Alle durch Recherche und Rechtsberatung gewonnenen allgemein gültigen Erkenntnisse möchten wir auch allen Interessierten zugänglich machen. Je besser eine wachsende Zahl von Mieter_innen informiert ist, desto besser werden die Chancen, Druck auf die Politik auszuüben und die ‘Heuschreckenplage’ einzudämmen. Es tut Not, die Politik immer und immer wieder darauf hinzuweisen, dass am Ende des Tages mehr Mieter wählen gehen als ‘Investoren’ und andere Steuervermeider.

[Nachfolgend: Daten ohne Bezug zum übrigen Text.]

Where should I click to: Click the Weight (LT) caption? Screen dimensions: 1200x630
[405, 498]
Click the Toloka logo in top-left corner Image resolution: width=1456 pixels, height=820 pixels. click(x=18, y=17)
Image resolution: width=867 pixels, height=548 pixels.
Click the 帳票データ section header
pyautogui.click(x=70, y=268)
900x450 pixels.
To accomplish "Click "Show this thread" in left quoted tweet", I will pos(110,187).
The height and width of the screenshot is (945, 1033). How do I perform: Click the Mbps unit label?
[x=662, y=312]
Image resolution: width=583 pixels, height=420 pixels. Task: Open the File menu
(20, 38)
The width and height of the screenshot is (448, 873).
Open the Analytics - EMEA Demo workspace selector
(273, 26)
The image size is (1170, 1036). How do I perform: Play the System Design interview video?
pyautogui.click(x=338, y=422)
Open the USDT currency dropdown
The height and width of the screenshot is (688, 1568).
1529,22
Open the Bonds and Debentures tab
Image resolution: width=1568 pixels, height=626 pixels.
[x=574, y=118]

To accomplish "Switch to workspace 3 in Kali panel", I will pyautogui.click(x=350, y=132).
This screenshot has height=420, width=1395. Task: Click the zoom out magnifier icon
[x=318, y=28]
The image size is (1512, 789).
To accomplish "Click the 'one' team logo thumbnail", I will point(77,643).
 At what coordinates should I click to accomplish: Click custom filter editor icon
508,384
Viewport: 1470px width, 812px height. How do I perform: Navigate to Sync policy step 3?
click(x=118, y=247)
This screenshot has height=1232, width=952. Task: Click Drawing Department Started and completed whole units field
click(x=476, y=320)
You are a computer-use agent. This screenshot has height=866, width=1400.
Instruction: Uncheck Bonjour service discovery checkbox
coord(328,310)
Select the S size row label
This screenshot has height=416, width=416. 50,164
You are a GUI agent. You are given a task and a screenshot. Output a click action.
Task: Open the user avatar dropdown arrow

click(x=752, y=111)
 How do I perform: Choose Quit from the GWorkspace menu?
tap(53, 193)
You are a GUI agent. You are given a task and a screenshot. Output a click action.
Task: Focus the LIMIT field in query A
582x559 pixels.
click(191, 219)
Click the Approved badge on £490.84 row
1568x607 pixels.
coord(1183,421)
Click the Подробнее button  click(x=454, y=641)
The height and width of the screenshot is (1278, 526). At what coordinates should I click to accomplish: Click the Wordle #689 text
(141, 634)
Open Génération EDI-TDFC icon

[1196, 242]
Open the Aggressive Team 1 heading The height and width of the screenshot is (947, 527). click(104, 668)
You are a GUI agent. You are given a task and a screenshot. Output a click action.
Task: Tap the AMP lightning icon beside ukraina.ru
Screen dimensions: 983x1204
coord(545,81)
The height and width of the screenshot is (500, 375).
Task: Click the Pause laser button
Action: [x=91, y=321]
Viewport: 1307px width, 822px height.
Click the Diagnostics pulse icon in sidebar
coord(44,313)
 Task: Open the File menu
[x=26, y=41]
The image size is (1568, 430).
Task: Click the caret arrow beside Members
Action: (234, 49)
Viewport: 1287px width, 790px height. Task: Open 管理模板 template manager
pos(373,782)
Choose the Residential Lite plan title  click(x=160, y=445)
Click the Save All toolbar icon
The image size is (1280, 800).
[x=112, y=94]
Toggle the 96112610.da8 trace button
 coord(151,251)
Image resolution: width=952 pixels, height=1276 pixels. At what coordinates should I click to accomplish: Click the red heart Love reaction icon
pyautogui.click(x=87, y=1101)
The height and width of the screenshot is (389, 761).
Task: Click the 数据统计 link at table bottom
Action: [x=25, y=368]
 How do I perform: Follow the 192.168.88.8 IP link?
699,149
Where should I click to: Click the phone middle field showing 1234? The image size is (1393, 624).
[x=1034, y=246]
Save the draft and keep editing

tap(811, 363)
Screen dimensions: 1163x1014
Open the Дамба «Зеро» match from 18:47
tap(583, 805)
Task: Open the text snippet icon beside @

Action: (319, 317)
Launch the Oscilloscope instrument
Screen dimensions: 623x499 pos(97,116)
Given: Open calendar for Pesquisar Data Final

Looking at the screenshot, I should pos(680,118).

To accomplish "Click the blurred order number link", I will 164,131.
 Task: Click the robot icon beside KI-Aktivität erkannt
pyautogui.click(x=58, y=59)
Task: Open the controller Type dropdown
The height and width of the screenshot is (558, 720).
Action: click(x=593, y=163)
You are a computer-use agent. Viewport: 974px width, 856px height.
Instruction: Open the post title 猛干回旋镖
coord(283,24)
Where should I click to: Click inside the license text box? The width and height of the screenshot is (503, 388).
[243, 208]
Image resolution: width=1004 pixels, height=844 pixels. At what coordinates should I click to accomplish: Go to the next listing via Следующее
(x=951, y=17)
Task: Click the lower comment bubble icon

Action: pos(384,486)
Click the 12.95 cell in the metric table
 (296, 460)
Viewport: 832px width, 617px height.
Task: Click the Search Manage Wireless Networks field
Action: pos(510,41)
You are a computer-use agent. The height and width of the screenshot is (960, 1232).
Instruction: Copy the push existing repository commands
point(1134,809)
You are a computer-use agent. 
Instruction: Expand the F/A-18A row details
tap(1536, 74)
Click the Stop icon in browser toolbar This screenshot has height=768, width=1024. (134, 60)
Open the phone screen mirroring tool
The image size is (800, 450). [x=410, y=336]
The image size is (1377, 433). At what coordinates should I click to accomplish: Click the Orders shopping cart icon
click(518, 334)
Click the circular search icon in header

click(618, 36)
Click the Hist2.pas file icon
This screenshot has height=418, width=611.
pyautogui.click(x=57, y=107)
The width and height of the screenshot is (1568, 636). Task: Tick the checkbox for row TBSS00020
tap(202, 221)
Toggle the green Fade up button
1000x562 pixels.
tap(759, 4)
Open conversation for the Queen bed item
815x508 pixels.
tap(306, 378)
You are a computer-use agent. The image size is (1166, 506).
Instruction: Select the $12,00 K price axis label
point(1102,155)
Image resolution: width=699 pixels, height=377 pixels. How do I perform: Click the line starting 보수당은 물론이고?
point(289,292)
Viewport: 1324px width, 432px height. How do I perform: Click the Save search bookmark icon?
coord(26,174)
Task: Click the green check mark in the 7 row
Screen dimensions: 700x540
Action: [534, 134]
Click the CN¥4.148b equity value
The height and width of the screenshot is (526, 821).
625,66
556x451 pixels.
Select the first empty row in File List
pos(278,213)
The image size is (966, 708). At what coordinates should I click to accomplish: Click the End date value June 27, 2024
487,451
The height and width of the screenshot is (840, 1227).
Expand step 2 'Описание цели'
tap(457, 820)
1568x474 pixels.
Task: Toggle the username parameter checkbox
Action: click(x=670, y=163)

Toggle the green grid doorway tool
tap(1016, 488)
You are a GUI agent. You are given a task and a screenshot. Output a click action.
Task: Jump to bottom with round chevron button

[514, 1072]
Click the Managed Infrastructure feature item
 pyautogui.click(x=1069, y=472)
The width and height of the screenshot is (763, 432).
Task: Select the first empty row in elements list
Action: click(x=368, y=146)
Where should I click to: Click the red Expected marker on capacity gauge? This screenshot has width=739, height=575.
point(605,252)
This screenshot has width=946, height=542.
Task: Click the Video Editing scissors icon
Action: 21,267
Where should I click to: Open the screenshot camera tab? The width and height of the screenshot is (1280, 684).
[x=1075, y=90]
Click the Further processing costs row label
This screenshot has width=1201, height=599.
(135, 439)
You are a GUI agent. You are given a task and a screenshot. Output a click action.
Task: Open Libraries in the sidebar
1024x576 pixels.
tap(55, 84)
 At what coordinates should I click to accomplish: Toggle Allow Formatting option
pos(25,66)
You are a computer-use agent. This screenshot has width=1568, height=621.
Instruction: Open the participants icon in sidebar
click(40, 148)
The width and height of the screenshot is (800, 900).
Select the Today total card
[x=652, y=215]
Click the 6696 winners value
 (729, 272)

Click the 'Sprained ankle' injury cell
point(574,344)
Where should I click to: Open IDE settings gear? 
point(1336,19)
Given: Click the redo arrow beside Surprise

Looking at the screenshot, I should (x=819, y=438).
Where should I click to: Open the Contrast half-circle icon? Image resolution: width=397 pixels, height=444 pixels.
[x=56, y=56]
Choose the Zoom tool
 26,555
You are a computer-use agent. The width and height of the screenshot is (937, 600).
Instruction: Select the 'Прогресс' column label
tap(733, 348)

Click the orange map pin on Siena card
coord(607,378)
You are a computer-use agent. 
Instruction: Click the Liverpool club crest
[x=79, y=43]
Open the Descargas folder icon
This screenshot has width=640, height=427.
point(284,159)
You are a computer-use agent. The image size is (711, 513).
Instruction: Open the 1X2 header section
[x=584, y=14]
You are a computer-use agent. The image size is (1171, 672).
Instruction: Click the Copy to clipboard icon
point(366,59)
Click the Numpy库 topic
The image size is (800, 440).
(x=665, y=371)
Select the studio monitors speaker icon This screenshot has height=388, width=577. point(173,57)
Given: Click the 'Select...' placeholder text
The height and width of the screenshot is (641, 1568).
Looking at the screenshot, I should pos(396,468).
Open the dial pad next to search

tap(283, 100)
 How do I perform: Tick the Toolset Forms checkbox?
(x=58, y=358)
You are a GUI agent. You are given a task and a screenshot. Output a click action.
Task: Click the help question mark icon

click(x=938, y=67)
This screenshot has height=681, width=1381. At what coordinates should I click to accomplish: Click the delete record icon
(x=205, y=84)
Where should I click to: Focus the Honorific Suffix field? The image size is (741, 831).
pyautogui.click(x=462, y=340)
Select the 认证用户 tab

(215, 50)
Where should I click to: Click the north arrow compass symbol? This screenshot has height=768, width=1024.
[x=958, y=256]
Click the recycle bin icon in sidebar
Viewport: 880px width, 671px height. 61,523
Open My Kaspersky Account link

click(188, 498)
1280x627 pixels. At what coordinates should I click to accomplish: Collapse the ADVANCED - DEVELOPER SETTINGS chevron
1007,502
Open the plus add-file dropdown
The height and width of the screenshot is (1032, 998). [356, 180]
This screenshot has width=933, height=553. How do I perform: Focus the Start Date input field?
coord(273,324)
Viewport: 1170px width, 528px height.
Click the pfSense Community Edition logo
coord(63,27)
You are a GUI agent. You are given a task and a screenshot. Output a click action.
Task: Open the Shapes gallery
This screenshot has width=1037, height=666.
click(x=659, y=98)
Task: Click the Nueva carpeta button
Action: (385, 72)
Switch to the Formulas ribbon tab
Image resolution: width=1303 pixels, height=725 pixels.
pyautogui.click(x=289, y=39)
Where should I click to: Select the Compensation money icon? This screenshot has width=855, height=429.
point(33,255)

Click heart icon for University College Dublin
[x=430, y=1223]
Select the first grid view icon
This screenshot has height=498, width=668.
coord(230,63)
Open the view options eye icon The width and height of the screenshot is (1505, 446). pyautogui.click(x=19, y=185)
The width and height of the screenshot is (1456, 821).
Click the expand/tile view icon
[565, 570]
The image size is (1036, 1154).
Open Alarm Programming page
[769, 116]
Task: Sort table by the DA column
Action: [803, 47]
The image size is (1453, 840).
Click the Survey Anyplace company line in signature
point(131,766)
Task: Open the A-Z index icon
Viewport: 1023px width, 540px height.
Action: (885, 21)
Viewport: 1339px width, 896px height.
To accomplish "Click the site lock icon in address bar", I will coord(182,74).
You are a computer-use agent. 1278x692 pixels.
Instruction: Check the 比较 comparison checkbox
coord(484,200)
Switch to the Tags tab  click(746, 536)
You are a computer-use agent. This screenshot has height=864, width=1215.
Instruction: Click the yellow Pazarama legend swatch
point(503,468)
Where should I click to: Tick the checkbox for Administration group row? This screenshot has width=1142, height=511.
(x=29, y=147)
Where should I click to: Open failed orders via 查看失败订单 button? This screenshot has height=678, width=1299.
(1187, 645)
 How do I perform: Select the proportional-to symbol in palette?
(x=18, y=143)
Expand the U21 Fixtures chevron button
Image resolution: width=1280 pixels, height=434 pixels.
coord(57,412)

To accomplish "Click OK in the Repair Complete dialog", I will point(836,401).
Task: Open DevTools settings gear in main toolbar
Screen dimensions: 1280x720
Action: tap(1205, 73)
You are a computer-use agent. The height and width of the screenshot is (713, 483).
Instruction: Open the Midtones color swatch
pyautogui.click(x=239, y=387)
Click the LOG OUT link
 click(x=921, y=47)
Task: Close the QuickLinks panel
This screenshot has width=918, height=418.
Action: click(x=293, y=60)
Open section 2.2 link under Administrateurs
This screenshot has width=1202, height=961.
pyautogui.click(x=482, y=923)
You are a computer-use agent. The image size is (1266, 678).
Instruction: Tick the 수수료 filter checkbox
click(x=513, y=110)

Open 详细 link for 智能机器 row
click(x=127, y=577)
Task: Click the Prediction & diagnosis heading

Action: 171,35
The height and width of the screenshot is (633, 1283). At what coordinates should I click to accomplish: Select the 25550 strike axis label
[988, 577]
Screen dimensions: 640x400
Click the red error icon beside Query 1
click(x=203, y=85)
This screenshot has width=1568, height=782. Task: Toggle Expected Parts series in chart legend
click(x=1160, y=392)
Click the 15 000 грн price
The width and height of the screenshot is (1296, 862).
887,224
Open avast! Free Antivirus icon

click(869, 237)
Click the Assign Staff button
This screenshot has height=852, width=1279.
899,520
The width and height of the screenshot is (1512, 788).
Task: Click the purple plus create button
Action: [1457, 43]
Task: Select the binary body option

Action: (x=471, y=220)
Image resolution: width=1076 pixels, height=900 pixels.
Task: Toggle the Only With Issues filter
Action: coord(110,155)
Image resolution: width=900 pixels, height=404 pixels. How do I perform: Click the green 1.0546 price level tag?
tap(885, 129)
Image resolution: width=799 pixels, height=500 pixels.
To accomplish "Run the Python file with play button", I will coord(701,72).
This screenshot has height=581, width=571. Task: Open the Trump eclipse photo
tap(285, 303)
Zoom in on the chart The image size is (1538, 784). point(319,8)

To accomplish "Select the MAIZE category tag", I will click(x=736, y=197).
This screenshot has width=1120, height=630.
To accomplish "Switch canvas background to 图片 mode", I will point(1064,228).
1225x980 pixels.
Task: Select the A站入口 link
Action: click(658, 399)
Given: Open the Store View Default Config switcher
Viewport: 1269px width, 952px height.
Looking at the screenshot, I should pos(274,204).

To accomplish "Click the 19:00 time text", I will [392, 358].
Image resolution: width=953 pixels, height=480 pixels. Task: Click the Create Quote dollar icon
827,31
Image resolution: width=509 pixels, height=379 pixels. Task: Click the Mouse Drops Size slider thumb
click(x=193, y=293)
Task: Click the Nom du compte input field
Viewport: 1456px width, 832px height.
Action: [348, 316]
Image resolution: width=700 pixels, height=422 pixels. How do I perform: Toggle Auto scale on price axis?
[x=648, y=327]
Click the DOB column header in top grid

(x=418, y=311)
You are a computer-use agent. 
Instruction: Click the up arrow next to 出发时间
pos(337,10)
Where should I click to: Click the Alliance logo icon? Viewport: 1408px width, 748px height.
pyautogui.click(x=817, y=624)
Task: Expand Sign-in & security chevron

Der nachfolgende Artikel wurde dem Mieterbereich auf Wunsch des Autors auch im offenen Bereich des Forums überarbeitet veröffentlicht:
Zum konkreten Fall:
Mietern wurde mit einer Frist von vier Wochen Räume im Dachgeschoss gekündigt. Der Grund: ein angestrebter Dachgeschossausbau zu Wohnzwecken. Zwar sieht der Gesetzgeber ausdrücklich die Option einer Kündigung wegen der Schaffung zusätzlichen Wohnraums vor, aber nur dann und auch nur, wenn bereits genehmigte Bauanträge vorliegen. Mal eben vorausschauend kündigen ist – deutlich gesagt – illegal:
§ 573b BGB
Teilkündigung des Vermieters
(1) Der Vermieter kann nicht zum Wohnen bestimmte Nebenräume oder Teile eines Grundstücks ohne ein berechtigtes Interesse im Sinne des § 573 kündigen, wenn er die Kündigung auf diese Räume oder Grundstücksteile beschränkt und sie dazu verwenden will,
1. Wohnraum zum Zwecke der Vermietung zu schaffen oder
2. den neu zu schaffenden und den vorhandenen Wohnraum mit Nebenräumen oder Grundstücksteilen auszustatten.(2) Die Kündigung ist spätestens am dritten Werktag eines Kalendermonats zum Ablauf des übernächsten Monats zulässig.
(3) Verzögert sich der Beginn der Bauarbeiten, so kann der Mieter eine Verlängerung des Mietverhältnisses um einen entsprechenden Zeitraum verlangen.
(4) Der Mieter kann eine angemessene Senkung der Miete verlangen.
(5) Eine zum Nachteil des Mieters abweichende Vereinbarung ist unwirksam.
Fassung aufgrund des Gesetzes zur Neugliederung, Vereinfachung und Reform des Mietrechts (Mietrechtsreformgesetz) vom 19.06.2001 (BGBl. I S. 1149), in Kraft getreten am 01.09.2001
Übersetzt und zum besseren Verständnis der offenbar heillos überforderten Mitarbeiter der Hausverwaltung:
Wenn – wider Erwarten – der Bauantrag zum Ausbau des Dachbodens am Montag, den 13.08.2018 tatsächlich eingereicht werden sollten (eher unwahrscheinlich) und würde man dann die durchschnittliche Bearbeitungsdauer von drei Monaten OHNE mögliche Änderungen / Nachbesserungen zu Grunde legen, würde eine Genehmigung frühestens Mitte Dezember vorliegen, eher aber im Januar. Erst DANN dürften angemietete Räume im Dachgeschoss überhaupt gekündigt werden! Frühestens zum 31.03.2019!
In den Mietverträgen steht zwar eine Kündigungsfrist von einem Monat, nur ist diese unwirksam, da die gesetzliche Frist drei Monate beträgt. Wie im Kaufvertrag für ein Auto oder eine Elektrische Zahnbürste: es gilt IMMER die gesetzliche Kündigungsfrist. Der vermeintlich schlaue Schachzug, den nachträglich abgeschlossenen Vertrag über die Anmietung von Dachgeschoss-Flächen losgelöst vom Mietvertrag der Wohnfläche zu behandeln, ist keiner – man kann es ja mal versuchen…
Reaktion: auf die Rechtslage verweisen, den Raum / die Schlüssel behalten und jeden Versuch einer Öffnung fremder Personen zur Anzeige bringen.
Auch hier zeigt sich, dass die zwischen 4,50 und 9,00 € / Monat investierten Mitgliedsbeiträge für den Berliner Mieterverein gut angelegtes Geld sind.